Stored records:

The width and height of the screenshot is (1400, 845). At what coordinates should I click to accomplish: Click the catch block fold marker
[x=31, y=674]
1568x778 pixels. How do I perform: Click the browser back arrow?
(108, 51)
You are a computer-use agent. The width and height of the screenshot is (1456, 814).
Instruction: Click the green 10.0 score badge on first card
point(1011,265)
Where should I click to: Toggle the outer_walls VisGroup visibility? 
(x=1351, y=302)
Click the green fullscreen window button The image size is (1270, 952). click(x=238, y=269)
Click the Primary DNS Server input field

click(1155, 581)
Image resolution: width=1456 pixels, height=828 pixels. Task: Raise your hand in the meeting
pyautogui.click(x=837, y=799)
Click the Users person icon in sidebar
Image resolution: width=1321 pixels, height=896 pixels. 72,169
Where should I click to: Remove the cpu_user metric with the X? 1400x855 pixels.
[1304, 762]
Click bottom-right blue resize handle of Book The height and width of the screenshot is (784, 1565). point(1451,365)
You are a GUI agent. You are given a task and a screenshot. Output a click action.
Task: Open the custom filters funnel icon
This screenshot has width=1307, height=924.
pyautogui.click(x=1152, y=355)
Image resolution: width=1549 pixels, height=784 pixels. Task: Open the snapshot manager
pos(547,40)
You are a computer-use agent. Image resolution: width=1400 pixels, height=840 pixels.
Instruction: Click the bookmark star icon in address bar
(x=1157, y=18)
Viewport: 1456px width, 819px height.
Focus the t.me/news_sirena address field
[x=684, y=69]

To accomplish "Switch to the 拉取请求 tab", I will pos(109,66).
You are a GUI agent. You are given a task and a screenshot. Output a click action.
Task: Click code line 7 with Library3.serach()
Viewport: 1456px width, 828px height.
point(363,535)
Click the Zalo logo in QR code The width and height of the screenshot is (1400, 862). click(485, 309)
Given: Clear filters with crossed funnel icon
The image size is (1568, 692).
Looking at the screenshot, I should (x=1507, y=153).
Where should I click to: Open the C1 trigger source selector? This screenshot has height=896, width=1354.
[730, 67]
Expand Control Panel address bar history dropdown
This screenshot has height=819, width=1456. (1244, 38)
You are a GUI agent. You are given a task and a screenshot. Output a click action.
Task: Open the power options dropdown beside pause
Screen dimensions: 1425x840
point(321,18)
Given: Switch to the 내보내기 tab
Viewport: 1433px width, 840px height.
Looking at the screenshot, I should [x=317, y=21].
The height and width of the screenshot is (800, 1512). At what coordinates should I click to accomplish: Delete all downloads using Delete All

# Work to complete
Return, from the data, each line where the string "funnel" occurs.

# Response below
Task: Open the custom filters funnel icon
Given: Clear filters with crossed funnel icon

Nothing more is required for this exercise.